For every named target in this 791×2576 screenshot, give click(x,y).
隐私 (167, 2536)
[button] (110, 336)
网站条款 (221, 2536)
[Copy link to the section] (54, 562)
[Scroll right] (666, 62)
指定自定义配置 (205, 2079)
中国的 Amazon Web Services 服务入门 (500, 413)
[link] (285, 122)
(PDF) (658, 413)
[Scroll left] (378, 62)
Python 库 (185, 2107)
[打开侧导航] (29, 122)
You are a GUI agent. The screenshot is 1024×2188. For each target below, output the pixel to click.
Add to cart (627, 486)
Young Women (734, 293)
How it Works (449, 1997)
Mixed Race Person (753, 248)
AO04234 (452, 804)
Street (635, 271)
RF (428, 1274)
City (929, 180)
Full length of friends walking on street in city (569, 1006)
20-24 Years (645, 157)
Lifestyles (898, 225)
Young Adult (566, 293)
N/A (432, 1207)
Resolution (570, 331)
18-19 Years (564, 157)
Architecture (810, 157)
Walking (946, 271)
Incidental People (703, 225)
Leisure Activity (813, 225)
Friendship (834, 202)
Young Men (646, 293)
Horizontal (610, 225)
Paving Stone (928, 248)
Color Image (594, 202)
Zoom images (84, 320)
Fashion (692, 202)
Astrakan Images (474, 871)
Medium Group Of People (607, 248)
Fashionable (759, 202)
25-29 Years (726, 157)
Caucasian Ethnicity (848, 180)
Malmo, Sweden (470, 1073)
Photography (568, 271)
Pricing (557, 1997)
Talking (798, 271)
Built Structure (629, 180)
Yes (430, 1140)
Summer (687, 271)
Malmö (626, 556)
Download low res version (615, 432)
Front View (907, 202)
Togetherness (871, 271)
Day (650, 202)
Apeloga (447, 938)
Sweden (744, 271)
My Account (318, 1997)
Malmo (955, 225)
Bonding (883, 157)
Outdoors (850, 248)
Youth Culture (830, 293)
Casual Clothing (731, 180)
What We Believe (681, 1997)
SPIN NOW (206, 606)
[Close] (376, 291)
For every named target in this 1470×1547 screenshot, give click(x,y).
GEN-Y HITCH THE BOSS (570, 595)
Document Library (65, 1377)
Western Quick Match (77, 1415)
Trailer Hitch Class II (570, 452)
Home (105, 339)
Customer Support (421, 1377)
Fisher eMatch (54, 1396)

-- What the task asks --
The answer must be every line of the listing that holds the word "screenshot".

-- Output of the exercise --
For every named target in this 791×2576 screenshot, give click(x,y).
You are a GUI agent. The screenshot is 1024×2188. For each target below, output the pixel to click.
For every named target in this 1470×1547 screenshot, give click(x,y).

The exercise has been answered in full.